▶ **STATED PROBLEM**: Could you rewrite all the rows below as a numbered list, dropping any blank lines and leaving the pictures out?

▶ **RECORD LIST**:
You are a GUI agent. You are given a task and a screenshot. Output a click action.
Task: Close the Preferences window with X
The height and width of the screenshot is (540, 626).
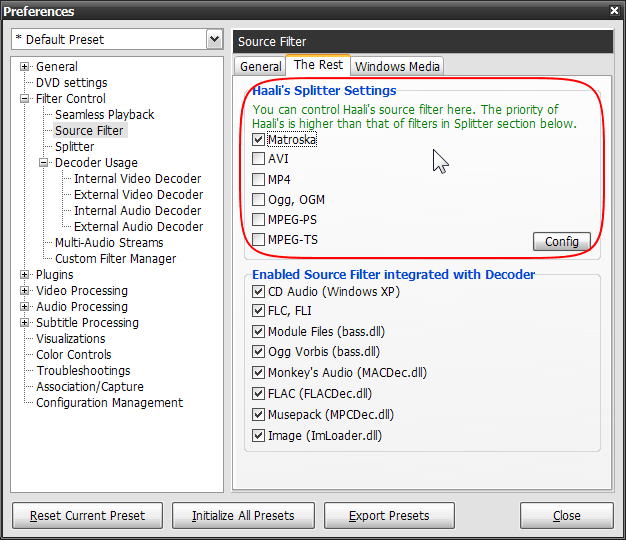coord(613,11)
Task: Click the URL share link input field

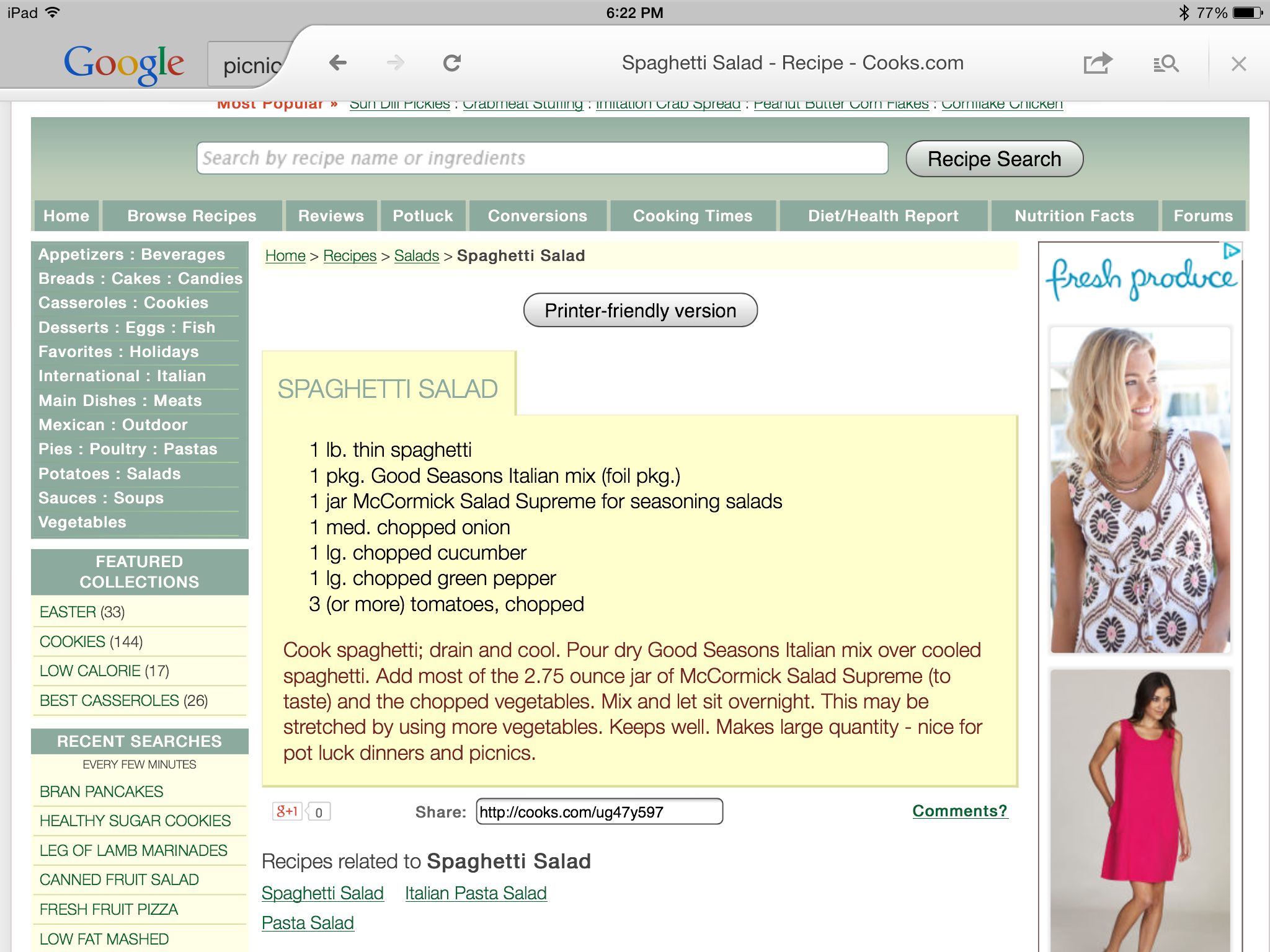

▶ **IN RESPONSE**:
1. You are a GUI agent. You are given a task and a screenshot. Output a click action.
2. Task: Close the Preferences window with X
3. The height and width of the screenshot is (540, 626).
4. coord(613,11)
5. Task: Click the URL share link input field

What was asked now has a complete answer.